A predominância de espécies com sucessão ecológica primária na borda e secundária no interior demonstra o estabelecimento de espécies iniciais e de crescimento tardio, respectivamente, um padrão é comum em florestas tropicais (Oliveira Filho et al. 2007; Tabarelli et al. 2010). Estas estratégias ecológicas também podem estar relacionadas com as características específicas de borda e interior que favorecem a dispersão de sementes, estabelecimento e recrutamento de plântulas.
A síndrome de zoocoria foi mais comum na borda e no interior, indicando a predominância desta síndrome em espécies de Mata Atlântica, seguida das síndromes de anemocoria e autocoria (Talora & Morellato 2000; Spina et al. 2001; Funch et al. 2002; Savary et al. 2003; Locatelli & Machado 2004; Almeida Jr. et al. 2007; Yamamoto et al. 2007; Pereira et al. 2008). Assim com encontrado por Yamamoto et al. (2007), as espécies zoocóricas predominaram nos estratos inferiores, como na borda, enquanto as espécies anemocóricas e autocóricas foram mais comuns nos estratos superiores da mata, como no interior.

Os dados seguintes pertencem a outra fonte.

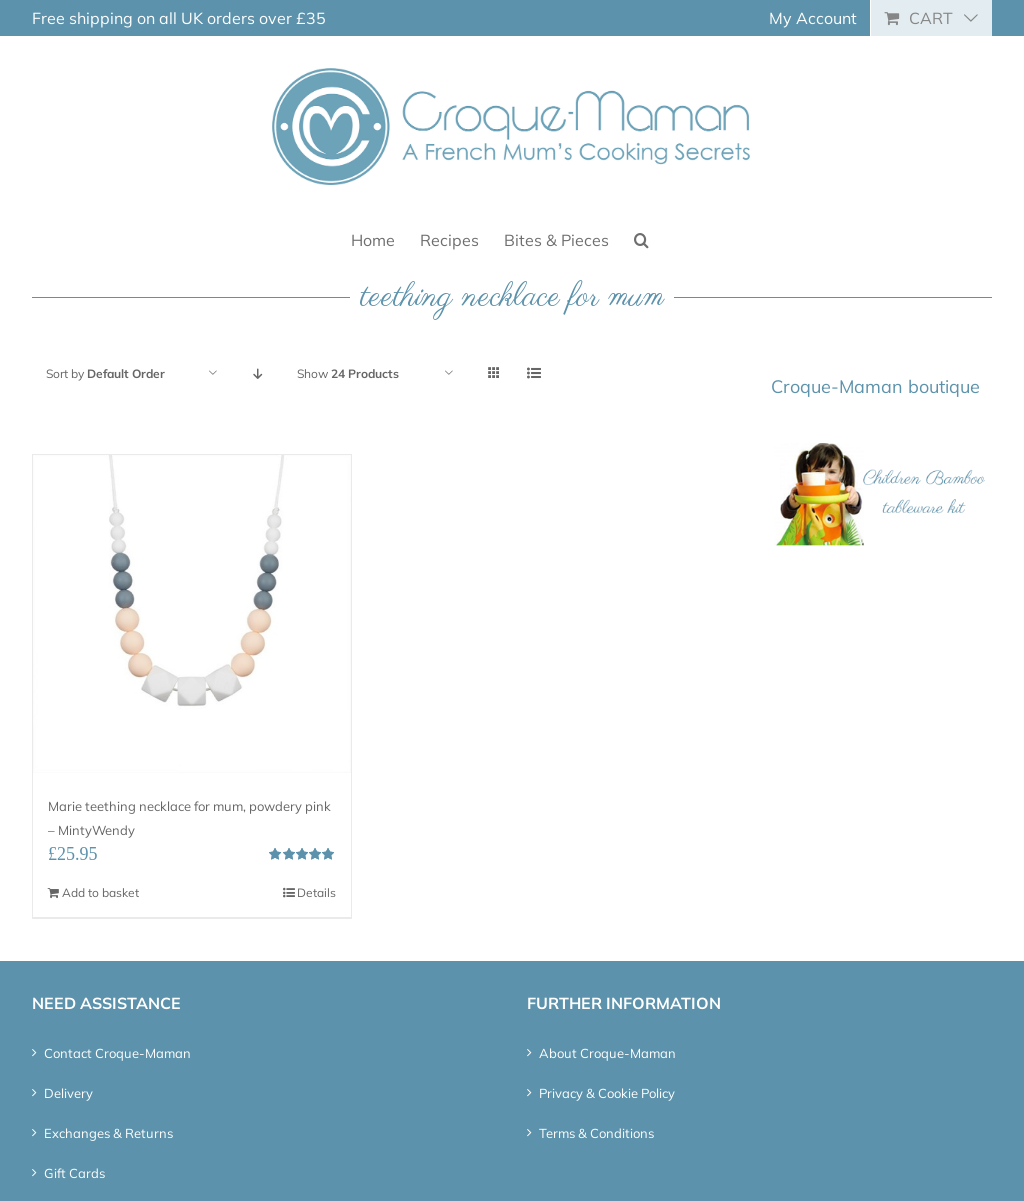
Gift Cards (74, 1173)
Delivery (68, 1093)
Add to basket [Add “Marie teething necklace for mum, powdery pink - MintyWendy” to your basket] (100, 892)
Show (348, 373)
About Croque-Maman (607, 1053)
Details (316, 892)
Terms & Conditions (596, 1133)
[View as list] (533, 373)
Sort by (105, 373)
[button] (641, 238)
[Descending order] (257, 373)
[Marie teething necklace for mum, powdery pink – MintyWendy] (192, 614)
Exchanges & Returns (108, 1133)
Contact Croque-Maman (117, 1053)
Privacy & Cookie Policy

Muitos fatores devem ser levados em consideração ao estudar se uma comunidade está sendo influenciada por pressão sofrida em área de borda. Ainda são poucos os estudos que tratam dos efeitos da fragmentação na Mata Atlântica. A comunidade da REBIO Guaribas foi semelhante entre as áreas de borda e de interior quanto ao período de ocorrência das fenofases reprodutivas, diferindo apenas quanto à intensidade. A ocorrência contínua de frutos maduros favorece a manutenção da fauna de frugívoros associada e a sazonalidade climática da região não influenciou o desenvolvimento das fenofases reprodutivas, que podem estar sendo desencadeadas por fatores filogenéticos, assim sugerimos estudos específicos para confirmar esta conclusão. A grande riqueza de espécies encontradas ressalta a importância da conservação desta área da REBIO, a qual está em fase de regeneração. Apesar da distância entre borda e interior de mata, as espécies apresentam comportamento reprodutivo similar, não existindo efeitos entre as áreas estudadas.